“Teniendo el entendimiento entenebrecido, ajenos de la vida de Dios por la ignorancia que en ellos hay, por la dureza de su corazón” (Efesios 4:18)
La raíz griega de la palabra “entenebrecido”, es el verbo “skotizo” = “privado de la luz”. Describe a aquellos cuya luz les ha sido quitada. YHVH les ha quitado la luz de manera que tropiecen en la oscuridad, son moralmente ciegos, excluidos de la luz de Elohim. ¿Cómo llegaron a esa condición? Pablo nos dice en el siguiente versículo, que fue debido a que endurecieron su corazón hacía YHVH. A veces somos miopes cuando leemos versículos como estos, y no vemos la gravedad de la situación. ¿Hay vida fuera de la luz de YHVH? No. ¿Puede alguien conocer verdaderamente la vida si ha sido excluido de la luz de YHVH? No. ¿Se le puede enseñar moral a alguien que se rehúsa a escuchar la voz de YHVH? No. ¿Puede el esfuerzo humano rescatar al mundo de la degradación y depravación en la que se encuentra? No. Pablo dice “que el ciego guía al ciego”. No hay esperanza de ver, hasta que la luz de YHVH brille en la oscuridad y aquellos que no quieren abrir los ojos, jamás verán la luz. Si usted está por mucho tiempo en un lugar oscuro, se dará cuenta que la luz hiere. Se restregará los ojos porque la luz hiere. Algunas veces la luz hiere tanto que la gente prefiere volver a la oscuridad. Prefieren tropezar ciegamente que ver con dolor. Duele cuando la luz de YHVH revela nuestro pecado, pero es mejor soportar el dolor y ver, que vivir en la oscuridad.
“Y te acordarás de todo el camino por donde te ha traído YHVH tu Elohim estos cuarenta años en el desierto” (Deuteronomio 8:2)
La palabra “recordar” en hebreo es “zakar” = recordar/marcar. Pero no es como... oops casi lo olvido – sino como algo que debe estar grabado, como una marca en el tiempo designado para una respuesta específica y deliberada. “Y se acordó YHVH de Noe... e hiso pasar Elohim un viento sobre la tierra, y disminuyeron las aguas”. “Y se acordó Elohim de Raquel... y le concedió hijos”. Y cuando fue el tiempo, se acordó YHVH de los israelitas en Egipto – “Y oyó Elohim el gemido de ellos, y se acordó de Su pacto...”. YHVH no se olvida de Su pueblo, los tiempos son difíciles y se pondrán aún más difíciles, pero YHVH siempre estará ahí – “Porque Elohim misericordioso es YHVH tu Elohim; no te dejará, ni te destruirá, ni se olvidará del pacto que les juró a tus padres” – Deuteronomio 4:31. Un día, usted y yo escuchamos el llamado y respondimos, ese día YHVH se acordó de nosotros – “YHVH se acordó de nosotros; nos bendecirá” – Salmo 115:12. El desierto por el que hemos caminado tal vez no sea de arena, pero todos hemos vivido sus inclemencias, y debemos recordar cada paso dado y cada respuesta dada por YHVH a nuestra impotencia.

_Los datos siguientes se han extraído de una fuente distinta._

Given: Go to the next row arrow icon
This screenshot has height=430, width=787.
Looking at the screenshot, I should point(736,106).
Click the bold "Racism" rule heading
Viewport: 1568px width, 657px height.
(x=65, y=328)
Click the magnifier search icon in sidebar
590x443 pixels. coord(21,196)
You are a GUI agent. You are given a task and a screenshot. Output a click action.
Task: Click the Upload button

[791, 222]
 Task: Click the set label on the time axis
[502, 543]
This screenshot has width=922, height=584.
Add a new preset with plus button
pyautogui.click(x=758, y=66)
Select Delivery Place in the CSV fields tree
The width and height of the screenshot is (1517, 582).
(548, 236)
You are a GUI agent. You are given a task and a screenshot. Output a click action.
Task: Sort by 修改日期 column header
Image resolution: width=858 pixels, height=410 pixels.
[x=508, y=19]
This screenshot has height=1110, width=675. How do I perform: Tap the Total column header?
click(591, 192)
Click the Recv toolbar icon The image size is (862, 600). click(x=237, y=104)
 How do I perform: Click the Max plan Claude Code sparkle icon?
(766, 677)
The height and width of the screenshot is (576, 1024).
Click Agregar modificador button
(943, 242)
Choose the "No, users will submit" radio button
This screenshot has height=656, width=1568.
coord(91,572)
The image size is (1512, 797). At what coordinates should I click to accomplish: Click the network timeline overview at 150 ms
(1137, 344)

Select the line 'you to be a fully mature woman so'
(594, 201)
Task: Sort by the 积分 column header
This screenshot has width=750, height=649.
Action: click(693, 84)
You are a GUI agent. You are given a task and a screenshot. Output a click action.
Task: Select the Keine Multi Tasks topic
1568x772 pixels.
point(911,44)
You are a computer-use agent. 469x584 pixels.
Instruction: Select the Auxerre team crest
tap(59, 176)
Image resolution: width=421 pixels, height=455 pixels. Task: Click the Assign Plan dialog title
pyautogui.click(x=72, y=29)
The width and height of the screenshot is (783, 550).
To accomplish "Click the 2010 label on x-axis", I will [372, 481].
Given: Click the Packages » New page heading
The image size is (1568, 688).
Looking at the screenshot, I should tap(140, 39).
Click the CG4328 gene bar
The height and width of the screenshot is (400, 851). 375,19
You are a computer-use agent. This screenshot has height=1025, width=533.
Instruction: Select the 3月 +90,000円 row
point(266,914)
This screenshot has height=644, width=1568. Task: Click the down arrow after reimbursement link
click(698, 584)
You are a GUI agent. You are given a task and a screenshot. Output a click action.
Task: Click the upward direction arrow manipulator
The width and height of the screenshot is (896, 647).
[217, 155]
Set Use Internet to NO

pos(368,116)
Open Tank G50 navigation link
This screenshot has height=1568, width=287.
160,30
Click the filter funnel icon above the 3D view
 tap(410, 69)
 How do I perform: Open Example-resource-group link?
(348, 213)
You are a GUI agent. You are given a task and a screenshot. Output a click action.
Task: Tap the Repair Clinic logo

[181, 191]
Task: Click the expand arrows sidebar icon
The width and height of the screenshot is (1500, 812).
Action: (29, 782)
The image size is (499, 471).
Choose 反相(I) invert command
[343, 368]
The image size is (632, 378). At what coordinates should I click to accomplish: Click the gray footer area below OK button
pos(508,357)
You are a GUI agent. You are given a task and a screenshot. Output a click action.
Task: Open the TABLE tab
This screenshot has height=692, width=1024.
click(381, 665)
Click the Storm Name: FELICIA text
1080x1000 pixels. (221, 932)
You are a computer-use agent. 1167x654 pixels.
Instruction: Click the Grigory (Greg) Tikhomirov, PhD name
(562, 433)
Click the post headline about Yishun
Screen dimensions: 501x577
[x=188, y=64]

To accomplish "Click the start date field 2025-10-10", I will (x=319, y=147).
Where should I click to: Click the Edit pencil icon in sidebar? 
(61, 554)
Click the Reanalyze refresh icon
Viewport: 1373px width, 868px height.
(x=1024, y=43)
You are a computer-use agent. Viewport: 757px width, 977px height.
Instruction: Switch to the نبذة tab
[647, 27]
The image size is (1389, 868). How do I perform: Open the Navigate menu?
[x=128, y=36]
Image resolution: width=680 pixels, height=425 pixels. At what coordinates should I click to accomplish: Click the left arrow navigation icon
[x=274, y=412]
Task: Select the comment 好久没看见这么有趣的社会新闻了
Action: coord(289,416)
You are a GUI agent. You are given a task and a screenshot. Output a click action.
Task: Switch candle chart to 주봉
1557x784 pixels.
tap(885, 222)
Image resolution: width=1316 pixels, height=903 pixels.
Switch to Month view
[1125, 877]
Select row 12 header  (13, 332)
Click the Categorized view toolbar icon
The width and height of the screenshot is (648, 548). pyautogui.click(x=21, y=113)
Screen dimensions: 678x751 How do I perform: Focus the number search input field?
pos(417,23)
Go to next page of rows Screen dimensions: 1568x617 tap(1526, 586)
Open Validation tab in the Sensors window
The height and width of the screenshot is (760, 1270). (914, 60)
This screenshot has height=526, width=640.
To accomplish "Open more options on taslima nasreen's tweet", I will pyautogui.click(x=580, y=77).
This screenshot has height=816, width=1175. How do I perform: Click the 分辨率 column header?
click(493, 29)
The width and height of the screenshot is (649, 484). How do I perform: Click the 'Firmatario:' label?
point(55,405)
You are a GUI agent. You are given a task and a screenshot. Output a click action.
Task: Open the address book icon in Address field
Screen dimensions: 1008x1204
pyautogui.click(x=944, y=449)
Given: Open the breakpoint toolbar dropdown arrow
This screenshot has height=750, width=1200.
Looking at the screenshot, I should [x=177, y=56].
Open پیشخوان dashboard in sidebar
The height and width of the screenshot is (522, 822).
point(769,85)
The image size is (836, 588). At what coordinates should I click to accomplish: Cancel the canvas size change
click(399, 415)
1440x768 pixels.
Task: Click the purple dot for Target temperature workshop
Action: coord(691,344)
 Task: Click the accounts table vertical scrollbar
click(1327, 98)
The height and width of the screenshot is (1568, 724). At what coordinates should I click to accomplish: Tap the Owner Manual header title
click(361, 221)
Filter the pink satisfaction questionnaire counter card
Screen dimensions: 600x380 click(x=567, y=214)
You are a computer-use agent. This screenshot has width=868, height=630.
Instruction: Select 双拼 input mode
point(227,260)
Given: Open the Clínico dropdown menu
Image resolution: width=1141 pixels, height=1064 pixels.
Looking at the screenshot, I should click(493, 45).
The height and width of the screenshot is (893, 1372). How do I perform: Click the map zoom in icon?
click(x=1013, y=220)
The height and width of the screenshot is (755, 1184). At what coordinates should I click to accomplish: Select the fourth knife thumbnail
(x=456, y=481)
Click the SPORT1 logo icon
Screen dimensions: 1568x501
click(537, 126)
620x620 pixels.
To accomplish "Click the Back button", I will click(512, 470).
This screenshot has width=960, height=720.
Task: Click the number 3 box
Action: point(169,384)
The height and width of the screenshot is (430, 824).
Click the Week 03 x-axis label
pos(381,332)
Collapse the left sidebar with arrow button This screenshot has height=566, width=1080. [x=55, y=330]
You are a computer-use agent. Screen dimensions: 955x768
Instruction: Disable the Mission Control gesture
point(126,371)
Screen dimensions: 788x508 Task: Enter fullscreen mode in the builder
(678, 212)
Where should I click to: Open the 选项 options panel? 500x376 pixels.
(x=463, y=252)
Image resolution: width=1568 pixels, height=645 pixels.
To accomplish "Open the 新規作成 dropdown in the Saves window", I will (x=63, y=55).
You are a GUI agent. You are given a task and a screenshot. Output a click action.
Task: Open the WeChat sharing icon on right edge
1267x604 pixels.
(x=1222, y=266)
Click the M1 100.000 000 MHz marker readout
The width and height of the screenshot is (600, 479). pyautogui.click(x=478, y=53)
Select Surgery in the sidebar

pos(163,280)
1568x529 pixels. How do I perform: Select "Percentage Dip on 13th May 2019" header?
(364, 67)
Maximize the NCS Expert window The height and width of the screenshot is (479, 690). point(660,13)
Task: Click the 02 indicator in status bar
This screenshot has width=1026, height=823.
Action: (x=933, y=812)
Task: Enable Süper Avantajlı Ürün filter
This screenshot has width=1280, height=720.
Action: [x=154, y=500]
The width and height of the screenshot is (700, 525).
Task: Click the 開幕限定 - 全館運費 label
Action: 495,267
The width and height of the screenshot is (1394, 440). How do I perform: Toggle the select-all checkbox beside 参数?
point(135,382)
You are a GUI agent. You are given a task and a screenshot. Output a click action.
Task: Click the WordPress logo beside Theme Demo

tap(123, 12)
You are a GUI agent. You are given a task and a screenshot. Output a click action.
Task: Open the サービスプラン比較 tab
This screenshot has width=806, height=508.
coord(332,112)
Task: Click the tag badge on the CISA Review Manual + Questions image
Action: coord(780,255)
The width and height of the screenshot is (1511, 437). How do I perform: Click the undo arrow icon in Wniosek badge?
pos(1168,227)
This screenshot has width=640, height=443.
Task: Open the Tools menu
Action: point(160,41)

“Confiad en YHVH perpetuamente, porque en YHVH el Adonai está la fortaleza de los siglos” (Isaías 26:4)
Una cosa es creer en Dios en el sentido de que se reconoce Su existencia o asintiendo a ciertos credos, y otra muy diferente es confiar en que YHVH suplirá nuestras más profundas necesidades. Confiar en Hebreo es “bittachon” que significa: apoyarse, sentirse seguro, estar confiado. Bittachon involucra un acto del corazón y de la voluntad: cuando confiamos en YHVH, estamos poniendo nuestras expectativas, esperanzas, sueños, deseos, toda nuestra vida en Sus manos. Isaías nos insta a poner nuestra confianza en YHVH siempre, porque contrario a este mundo lleno de sombras y decepciones, en El encontramos la fortaleza, refugio, seguridad, toda la fuente necesaria para nuestra vida. El mundo cambia constantemente, pero YHVH es igual de generación en generación y es refugio a todo aquel que confía en El.